$775 PIECE OF SHIT Unf. 1 Bdrm 1 bath bungalow, lower, refrigerator, stove, new carpet, AC, large closets, balcony, wc small pet, laundry, quiet neighborhood, street parking, one year lease.

“I’m calling about the piece of shit?”

“Yes.”

“Is it still available?”

“Yes.”

“Oh, good. So . . . let‘s see. It’s a bungalow?”

“Yes.”

“But then it also says ‘lower.’”

“Yes.”

“So . . .”

“It‘s the lower of a bungalow.”

“Oh. Okay.”

“It’s very nice.”

“Mm-hm.”

“Very good size.”

“Oh yeah. Do you know the square footage?”

“No, not really.”

“Could you . . . venture a guess?”

“No.”

“So it‘s about . . . medium?”

“Yes, I’d say about medium. It‘s not small, but it’s not so big, either. It‘s a very nice piece of shit.”

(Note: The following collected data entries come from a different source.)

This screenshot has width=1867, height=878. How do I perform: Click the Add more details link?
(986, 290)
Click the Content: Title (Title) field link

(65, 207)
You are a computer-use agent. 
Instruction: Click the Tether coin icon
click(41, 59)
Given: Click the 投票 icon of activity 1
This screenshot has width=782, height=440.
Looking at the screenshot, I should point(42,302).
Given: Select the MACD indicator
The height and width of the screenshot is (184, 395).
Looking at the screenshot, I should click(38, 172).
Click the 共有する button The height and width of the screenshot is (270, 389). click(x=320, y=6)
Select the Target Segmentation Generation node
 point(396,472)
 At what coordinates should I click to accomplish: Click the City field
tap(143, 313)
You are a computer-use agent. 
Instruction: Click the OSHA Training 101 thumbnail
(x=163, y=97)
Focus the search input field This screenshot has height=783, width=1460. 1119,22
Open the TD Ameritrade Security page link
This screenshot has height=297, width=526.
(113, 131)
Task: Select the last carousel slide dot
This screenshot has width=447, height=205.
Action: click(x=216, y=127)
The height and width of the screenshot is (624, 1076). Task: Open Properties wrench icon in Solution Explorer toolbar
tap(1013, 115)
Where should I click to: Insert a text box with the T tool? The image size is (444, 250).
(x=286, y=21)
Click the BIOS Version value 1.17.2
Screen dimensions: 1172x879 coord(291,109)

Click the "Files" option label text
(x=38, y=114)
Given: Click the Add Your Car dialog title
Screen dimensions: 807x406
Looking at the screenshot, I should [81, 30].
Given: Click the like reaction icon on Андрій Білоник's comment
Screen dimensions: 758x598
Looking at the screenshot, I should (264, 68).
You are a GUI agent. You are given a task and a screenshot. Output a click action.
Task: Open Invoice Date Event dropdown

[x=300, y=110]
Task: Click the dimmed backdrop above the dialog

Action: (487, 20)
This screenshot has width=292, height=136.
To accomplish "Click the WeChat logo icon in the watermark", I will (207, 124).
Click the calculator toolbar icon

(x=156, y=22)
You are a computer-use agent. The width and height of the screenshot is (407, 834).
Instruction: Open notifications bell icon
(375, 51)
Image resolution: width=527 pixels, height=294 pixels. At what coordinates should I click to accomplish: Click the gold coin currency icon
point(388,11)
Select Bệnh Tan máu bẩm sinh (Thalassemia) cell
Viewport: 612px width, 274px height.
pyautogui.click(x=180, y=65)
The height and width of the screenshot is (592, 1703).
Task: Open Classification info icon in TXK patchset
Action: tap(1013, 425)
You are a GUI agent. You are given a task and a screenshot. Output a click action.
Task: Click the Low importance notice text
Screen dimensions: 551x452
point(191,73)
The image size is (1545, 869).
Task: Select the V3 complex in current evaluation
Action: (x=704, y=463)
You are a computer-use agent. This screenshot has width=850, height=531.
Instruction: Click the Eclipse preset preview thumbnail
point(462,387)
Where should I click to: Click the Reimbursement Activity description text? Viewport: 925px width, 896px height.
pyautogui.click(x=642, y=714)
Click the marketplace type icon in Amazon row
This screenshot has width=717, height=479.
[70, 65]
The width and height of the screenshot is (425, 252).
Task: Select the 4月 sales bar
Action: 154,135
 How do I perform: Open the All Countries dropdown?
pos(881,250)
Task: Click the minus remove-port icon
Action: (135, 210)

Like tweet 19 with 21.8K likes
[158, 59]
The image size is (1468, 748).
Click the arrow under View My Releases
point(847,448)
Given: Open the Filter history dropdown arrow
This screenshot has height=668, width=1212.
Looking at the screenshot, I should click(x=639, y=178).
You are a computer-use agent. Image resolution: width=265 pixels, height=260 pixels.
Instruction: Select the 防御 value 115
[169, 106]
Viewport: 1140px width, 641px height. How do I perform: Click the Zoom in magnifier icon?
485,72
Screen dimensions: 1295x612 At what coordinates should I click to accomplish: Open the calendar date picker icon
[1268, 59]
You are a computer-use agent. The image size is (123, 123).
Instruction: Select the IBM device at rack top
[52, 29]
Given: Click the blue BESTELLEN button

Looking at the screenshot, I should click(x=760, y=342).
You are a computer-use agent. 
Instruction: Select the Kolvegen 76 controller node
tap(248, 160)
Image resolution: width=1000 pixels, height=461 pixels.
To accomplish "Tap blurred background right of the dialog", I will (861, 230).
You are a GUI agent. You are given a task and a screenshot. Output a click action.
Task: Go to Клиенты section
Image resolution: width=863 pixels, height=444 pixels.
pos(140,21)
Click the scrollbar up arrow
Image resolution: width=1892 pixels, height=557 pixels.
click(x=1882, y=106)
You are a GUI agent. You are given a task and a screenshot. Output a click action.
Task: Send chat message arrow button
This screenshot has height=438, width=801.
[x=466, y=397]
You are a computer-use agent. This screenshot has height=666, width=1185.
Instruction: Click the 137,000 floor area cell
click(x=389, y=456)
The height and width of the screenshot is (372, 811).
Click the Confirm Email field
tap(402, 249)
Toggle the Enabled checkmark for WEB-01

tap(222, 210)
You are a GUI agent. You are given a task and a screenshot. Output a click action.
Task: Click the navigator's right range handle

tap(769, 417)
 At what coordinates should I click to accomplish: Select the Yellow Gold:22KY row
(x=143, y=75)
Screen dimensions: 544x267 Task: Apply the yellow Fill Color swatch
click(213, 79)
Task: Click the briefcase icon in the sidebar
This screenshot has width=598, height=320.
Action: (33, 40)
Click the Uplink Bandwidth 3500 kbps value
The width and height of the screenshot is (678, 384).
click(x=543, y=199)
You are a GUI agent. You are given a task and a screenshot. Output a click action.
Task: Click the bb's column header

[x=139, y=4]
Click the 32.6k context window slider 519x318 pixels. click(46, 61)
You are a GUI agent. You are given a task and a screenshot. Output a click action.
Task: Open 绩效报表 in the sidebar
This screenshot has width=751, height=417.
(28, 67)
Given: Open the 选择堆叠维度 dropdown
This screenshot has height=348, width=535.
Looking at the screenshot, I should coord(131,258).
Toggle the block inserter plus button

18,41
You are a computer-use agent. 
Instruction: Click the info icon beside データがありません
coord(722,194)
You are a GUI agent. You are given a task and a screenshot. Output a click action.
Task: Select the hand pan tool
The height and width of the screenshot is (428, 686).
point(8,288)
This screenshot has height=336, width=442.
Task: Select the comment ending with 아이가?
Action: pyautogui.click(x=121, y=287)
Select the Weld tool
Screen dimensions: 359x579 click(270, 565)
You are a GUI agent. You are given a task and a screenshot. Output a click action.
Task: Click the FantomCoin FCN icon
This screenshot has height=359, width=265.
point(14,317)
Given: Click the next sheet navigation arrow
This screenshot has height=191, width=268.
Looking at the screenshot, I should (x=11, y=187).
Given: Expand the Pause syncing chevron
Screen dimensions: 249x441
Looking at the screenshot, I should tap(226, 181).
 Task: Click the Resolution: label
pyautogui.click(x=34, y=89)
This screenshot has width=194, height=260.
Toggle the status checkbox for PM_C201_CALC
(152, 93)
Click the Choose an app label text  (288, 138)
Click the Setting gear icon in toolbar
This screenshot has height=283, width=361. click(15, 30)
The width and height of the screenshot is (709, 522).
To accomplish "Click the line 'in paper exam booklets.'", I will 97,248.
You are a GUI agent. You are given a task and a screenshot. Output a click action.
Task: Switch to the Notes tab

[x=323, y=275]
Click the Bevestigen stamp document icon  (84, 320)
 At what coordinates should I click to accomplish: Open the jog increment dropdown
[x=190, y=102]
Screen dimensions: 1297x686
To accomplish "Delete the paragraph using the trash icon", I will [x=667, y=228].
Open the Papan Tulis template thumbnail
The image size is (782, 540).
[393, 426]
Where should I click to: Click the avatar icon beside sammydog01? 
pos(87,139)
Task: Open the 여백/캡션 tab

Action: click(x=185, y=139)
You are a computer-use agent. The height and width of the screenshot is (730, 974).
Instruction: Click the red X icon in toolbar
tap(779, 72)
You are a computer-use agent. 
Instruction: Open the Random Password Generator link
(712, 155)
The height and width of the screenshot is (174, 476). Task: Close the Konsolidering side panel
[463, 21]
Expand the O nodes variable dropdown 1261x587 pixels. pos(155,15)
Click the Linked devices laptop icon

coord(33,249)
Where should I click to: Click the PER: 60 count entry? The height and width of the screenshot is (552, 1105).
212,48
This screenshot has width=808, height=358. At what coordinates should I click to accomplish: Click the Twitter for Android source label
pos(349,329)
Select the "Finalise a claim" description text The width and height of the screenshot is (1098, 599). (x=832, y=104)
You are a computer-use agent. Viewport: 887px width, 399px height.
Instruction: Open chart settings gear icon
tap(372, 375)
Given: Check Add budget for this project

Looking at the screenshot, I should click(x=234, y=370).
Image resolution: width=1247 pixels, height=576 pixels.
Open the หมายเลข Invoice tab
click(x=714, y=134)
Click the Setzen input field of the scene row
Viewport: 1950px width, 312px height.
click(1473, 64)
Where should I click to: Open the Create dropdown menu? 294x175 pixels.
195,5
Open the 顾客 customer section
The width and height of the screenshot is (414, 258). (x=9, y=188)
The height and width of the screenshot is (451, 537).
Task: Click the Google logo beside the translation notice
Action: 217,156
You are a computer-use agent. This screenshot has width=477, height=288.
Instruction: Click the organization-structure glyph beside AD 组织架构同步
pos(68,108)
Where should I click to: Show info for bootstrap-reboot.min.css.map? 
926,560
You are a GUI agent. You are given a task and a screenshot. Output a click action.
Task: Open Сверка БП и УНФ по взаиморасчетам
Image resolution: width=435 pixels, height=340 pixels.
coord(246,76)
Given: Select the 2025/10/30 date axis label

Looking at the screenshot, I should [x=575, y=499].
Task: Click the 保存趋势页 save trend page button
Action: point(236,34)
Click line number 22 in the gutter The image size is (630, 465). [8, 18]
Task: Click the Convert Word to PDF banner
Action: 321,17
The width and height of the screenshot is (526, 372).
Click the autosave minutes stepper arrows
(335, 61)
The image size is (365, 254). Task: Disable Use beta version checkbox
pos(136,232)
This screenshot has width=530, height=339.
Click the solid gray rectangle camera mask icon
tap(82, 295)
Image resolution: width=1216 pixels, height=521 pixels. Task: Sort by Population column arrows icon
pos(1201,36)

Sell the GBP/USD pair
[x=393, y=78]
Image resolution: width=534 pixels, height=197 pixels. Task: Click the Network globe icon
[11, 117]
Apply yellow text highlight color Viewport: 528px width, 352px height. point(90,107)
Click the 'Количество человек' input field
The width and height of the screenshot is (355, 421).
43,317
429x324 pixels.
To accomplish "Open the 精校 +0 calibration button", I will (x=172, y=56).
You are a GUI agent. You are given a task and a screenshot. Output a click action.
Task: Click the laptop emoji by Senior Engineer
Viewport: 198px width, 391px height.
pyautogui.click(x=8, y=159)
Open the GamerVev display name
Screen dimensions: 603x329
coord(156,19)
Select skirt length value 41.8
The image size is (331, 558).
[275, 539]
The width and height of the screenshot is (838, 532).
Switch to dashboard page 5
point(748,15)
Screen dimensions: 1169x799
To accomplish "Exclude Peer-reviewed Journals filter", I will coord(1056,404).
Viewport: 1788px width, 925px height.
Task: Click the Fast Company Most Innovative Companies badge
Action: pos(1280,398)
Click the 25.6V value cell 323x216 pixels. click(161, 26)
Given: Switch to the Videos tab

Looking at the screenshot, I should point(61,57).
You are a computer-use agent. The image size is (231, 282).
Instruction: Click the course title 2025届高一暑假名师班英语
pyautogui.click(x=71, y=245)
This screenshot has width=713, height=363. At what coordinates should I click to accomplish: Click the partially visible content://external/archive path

I decide to visit the very nice piece of shit, because it sounds as promising as anything else I can’t afford. After parking in a meadow of broken glass directly across the street, I select a patch of Bud Light, Coors Light and Miller Lite upon which I can stand, stretch, fill my lungs with a passing pickup truck and admire the three-story stucco dungplex in all its glory: the disheveled open windows blasting Jerry Springer and Power106 through makeshift curtains; the rupturing balconies and their ancient kettle grills poised to thrill during the next minor earthquake . . .

. . . and, mysteriously, a stark, spotless courtyard deck. It must have been painted recently, I soon realize, because, although there are no WET PAINT signs anywhere, my second step slides hard forward and to the side. Fuck! I say, just once, as I flail around, elbows and knees akimbo, and fall about halfway to the goopy pale-yellow ground before catching myself, somehow, and reverse-flailing back up to my traditional post-simian posture. Damage: almost none. Temporary pale-yellow-latex soles; a few light splashes to the jeans (who cares).

The next day I find a different piece of shit — a dry one — and move into it a few weeks after that. Among my current piece of shit‘s amenities: small rats, large roaches, popzombie neighbors armed to the teeth with home-entertainment products, concealed asbestos in the ceiling, and property managers who do nothing but affix imperious communiques — “Dear Tenant. You are bad. Prepare to suffer the consequences.” — to the front door. For two years.

But I have two jobs now; I make a bit more money. Enough to afford something other than a piece of shit? I’ll just open up the paper, here, and . . .

$1,275 PIECE OF SHIT Unf. 1 Bdrm 1 bath bungalow (lower), refrigerator, stove, carpet, vertical blinds, AC, large closets, balcony, indoor cat o.k. with add‘l $600 deposit, laundry, quiet neighborhood, close to all, street parking, one year lease.

“I’m calling about the piece of shit?”

“Yes.”

“Is it still available?”

“Yes.”

“Oh, good. So . . . let‘s see. You say it’s a bungalow?”

“Yes.”

“But then it‘s also a ’lower‘?”

“Yes. It’s the lower of a bungalow. It‘s very nice.”

“Oh. Okay. I think I may have actually already seen this a few years ago.”

“It’s a townhouse bungalow. Very good size.”

“Kind of medium?”

“Yes, exactly. It‘s not really small, but not that big, either. It’s a very nice piece of shit.”

“Yep. That‘s the one. I looked at this same piece of shit two years ago. Remember? I’m the guy who came over and the floor of the entry area had just been painted, only you hadn‘t put up any wet-paint signs, so I slipped in the wet paint and almost fell on my ass and yelled ’Fuck!‘ real loud, and you heard me and came over and couldn’t stop laughing because you were tweaked on crack or speed — crack, wasn‘t it? — and then you let me clean the paint off my shoes in the bathtub of the piece of shit you were asking $775 for and I said, ’You want $775 for this piece of shit?‘ and you still wouldn’t stop laughing so I left. Remember that?”

“No, not really.”

Then allow me to refresh your memory. (It only takes 10 minutes — about as much time as you‘ll spend maintaining the building this year.) You’ll need to download files to represent three elements: inflation, outrage and PFP (pop-for-profit) music. You‘ll find a QuickTime movie algorithmically simulating the inflation of a balloon at the University of Maine’s Computer Science Department‘s Emerge Group (http:inferno.asap.um.maine.edustarlogomodelsmoviesballoon.mov); an MPEG video of adults interacting with balloons at www.geocities.comSouthBeachCove6978btc1.mpeg; and a MIDI file of the Fifth Dimension’s 1967 hit single “Up, Up and Away” at AngelWinks Heavenly Post Card Shoppe (http:angelwinks.webby.commusicupupandaway.mid). Open all three files from within your registered QuickTime Player, arrange to taste, set everything to Loop, and select Play All Movies. ‘Member?